Homosexuality and the Bible and The Death of Matthew Shephard



Homosexuality and the Bible
First appeared in The Bloomington Voice VI:23 (July 3, 1997): 4.

Public debate on gender is frequently saturated with voices claiming the Bible as basis for political resistance to civil rights for homosexuals.  Policy-makers may conclude that all constituents of faith demand public hostility to homosexuals.  To spiritual seekers it may seem that the Judeo-Christian tradition was founded on and is obsessed with such hostility.  This essay outlines one heterosexual Christian’s reading of scripture to understand anti-gay discrimination as profoundly contrary to the spirit and truth of the Bible.

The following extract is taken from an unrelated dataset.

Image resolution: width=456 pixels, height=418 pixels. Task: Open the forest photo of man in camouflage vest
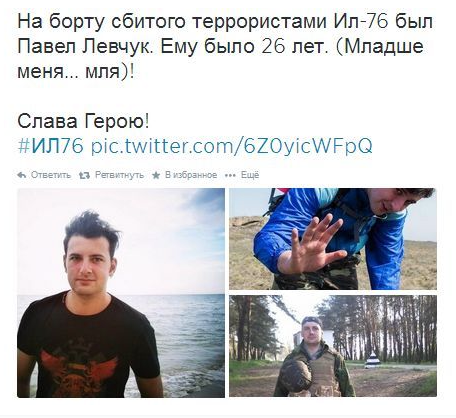(333, 346)
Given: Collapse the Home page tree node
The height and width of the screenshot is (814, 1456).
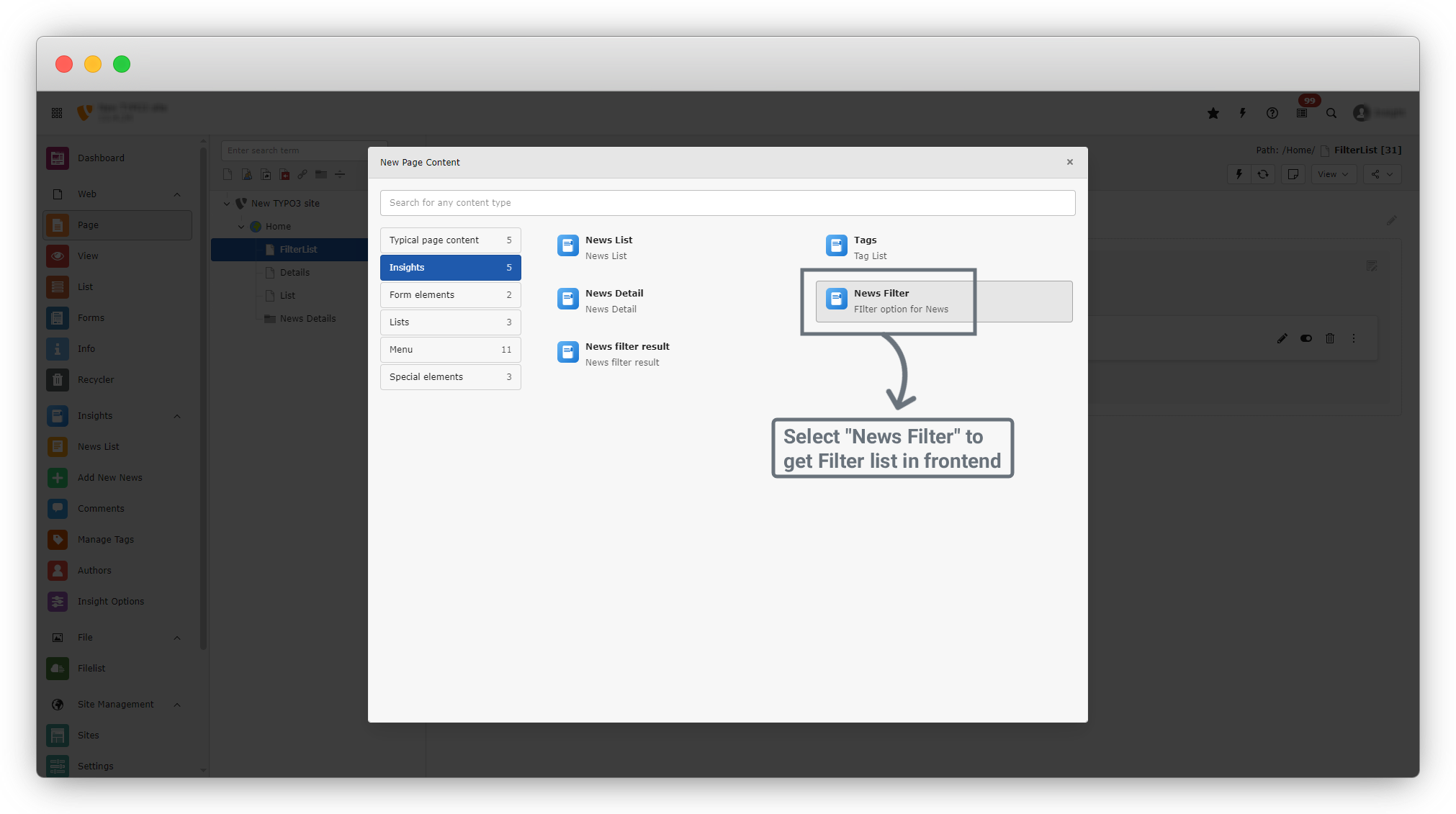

Opponents of civil rights for homosexuals typically cite three Biblical passages understood to condemn homosexuality, and then declare that these three passages should direct public policy.  Putting aside this tactic’s violation of the principle of the separation of church and state, this Christian finds two flaws in it: it is anti-Biblical, and, it is belied by the religious practices of the homophobes themselves.

The cornerstone of the Judeo-Christian tradition is not a traffic signal, nor is it a Marine drill sergeant.  God did not choose to direct this tradition with the kind of stimulus that requires blind obedience. Our guide, rather, is a lengthy book, which must be studied and discussed as books are studied and discussed.

One can no more abstract one sentence from the Bible and understand it in isolation than one can abstract one sentence from War and Peace or any other complex work.  This approach is folly on a Swiftian scale.  It does great disservice to the Bible.  Shaving, wearing of mixed fabrics, intercropping -- isolated Bible verses can be found to condemn all.  Menstruation is “abomination,” the same word used to describe homogenital acts.  Couples intimate during menstruation are condemned to exile.   Verses can be found to support human sacrifice, the veiling of women, the genital mutilation of corpses, the exile of victims of skin disease, absolute communism under pain of death, slavery, racism, the blood guilt of Jews, and consumption of poison as proof of marital fidelity or Christian faith.  Unless and until the homophobes follow all these verses literally, they demonstrate their own argument as without merit.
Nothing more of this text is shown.